Photo: Africa Renewal
Since little commercial lending goes to agriculture, the African continent is unable to feed its malnourished population of 200 million. Agricultural investment is seen as a risk, mostly due to the lack of data lenders have to work with when weighing the risks and benefits. Gro Ventures is an initiative that collects more robust and updated information about agriculture from a variety of sources, including nonprofits, small farms and co-ops, as well as development agencies. By increasing communication between farmers and lenders, Gro Ventures’ goal is to help about 73,000 co-ops and small farms by 2015.
Although agriculture accounts for nearly one-third of Africa’s GDP, less than 1% of commercial lending in East Africa is invested in agriculture. The disparity is astonishing, if not extremely frustrating. Gro Ventures uses a unique method collecting data from many sources, including farmers.
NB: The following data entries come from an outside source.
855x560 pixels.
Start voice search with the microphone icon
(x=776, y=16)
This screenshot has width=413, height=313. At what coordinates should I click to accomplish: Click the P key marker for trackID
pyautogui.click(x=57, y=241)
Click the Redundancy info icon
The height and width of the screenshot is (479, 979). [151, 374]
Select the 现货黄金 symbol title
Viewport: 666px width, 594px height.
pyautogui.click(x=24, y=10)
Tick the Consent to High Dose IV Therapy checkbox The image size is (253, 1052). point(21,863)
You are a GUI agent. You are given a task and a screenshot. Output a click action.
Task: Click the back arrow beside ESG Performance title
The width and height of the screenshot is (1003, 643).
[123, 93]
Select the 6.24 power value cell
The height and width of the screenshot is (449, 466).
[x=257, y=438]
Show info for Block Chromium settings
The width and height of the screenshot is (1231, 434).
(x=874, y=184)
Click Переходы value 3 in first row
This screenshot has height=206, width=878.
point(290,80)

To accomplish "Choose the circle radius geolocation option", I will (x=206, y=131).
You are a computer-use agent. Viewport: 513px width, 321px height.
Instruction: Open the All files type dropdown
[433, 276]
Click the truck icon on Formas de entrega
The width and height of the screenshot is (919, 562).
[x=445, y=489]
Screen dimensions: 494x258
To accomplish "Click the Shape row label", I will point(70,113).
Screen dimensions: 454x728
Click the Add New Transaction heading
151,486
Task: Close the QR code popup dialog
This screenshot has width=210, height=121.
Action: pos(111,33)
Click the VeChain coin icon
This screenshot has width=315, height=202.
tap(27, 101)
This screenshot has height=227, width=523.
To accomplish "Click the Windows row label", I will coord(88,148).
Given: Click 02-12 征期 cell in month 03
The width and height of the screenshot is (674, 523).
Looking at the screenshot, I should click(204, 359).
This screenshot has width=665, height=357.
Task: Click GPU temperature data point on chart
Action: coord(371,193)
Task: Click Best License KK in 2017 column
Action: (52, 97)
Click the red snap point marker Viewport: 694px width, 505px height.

By developing a connection with a vast group of farmers, investors can better communicate with the source and make informed decisions about where to invest.
In addition to gathering data, Gro Ventures also formed a relationship with the African Union’s African Risk Capacity Agency. The combination of these sources helps the initiative interpret weather patterns and gage which crops grow better in certain areas. The multi-faceted measurement of agricultural data helps individuals predict what demand will look like for specific populations.
With this model, GRO Ventures hopes to increase large-scale loans, lower the cost of goods and help workers become more productive. It’s a system that’s still developing, but the idea focuses on large-scale goals while forming relationships with farmers who know their products best.